Helga turned to face the mirror. One look at herself, and she dissolved into tears again. "What am I doing?" she asked herself out loud.

Two years, four months, and sixteen days after her split with Arnold, she couldn't remember what it was that had driven them apart. It had been some stupid fight, something with her jealousy and his expectations of her that no human could possibly live up to. Arnold wanted to put her on a pedestal, and usually she had liked it up there, but it got a little cold when the wind blew. So when she couldn't be as perfect as him, when he couldn't handle her temper, when their ideologies clashed violently and she unwittingly hurt him…they had decided to take a break one day. And the break had just never ended.
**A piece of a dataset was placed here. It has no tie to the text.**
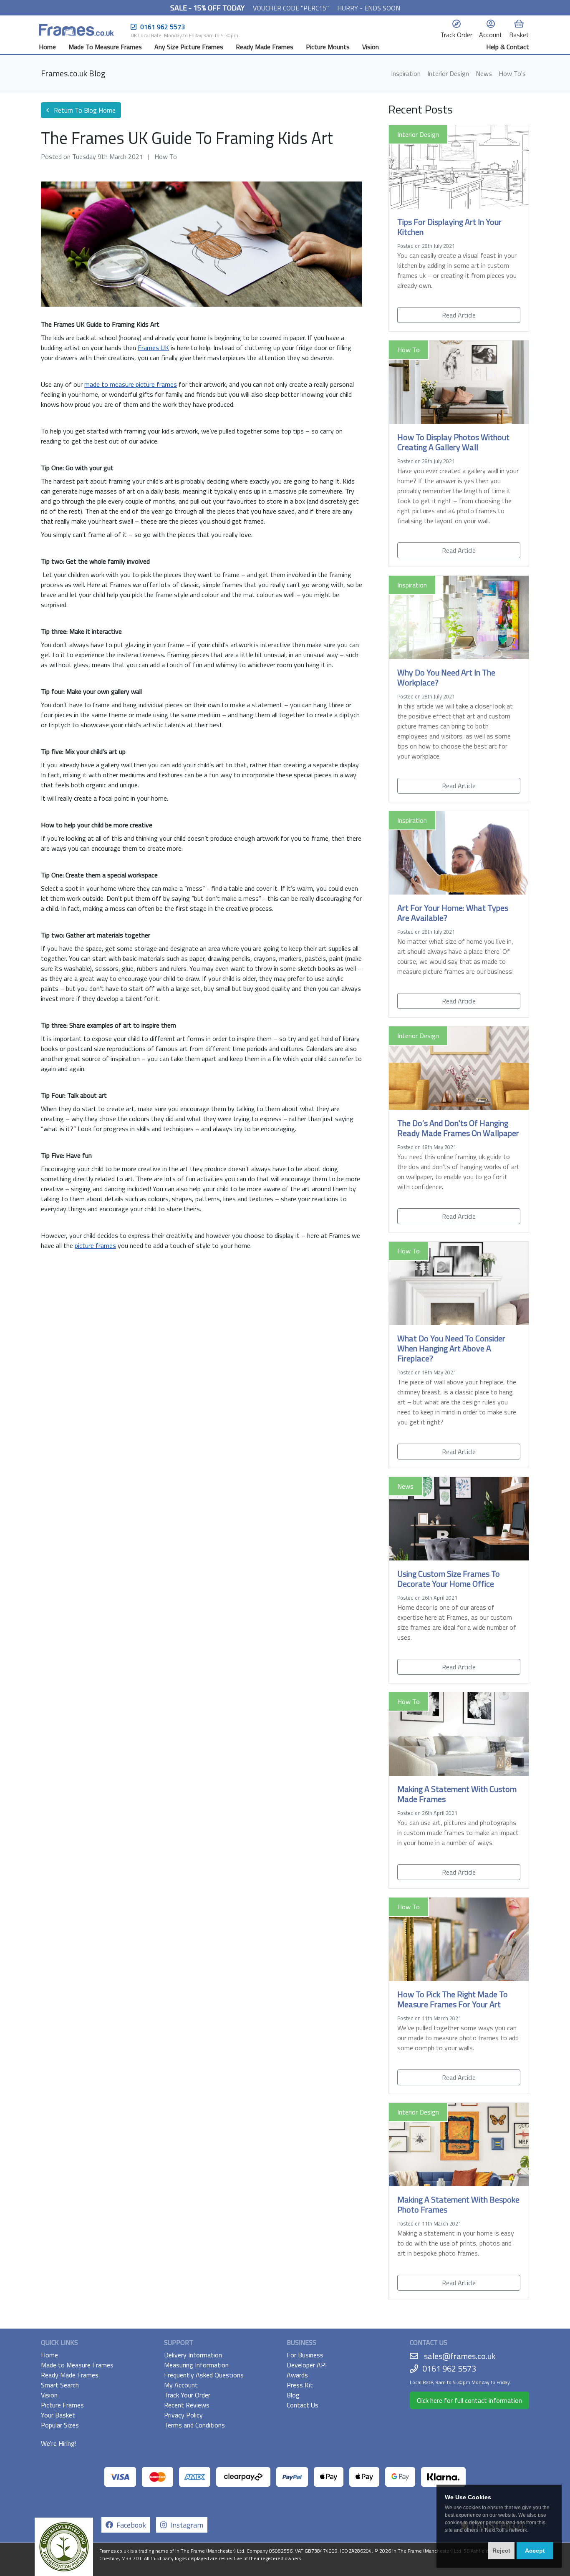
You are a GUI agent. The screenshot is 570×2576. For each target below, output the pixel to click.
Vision (370, 47)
And then Rex showed up. He had eyed her in high school, but in high school she had been Curly's girl; everybody knew that. And no one was brave enough to find out what Crazy Curly would do if someone went for his girl. They had called it quits at graduation and Helga hadn't seen anyone from the old neighborhood for her whole freshman year in college, aside from scattered visits to Phoebe.

Then Arnold showed up.

He had transferred to her school for sophomore year. Helga had walked into her journalism class, and there he was, that same football head, that warm grin, those eyes. There was no Curly around now to help Helga pretend she didn't love Arnold anymore, and when he smiled at her and told her that he had been looking for her since he arrived three days ago…she was a goner. Cupid was standing triumphantly over her, bow in hand, laughing his diapered little butt off.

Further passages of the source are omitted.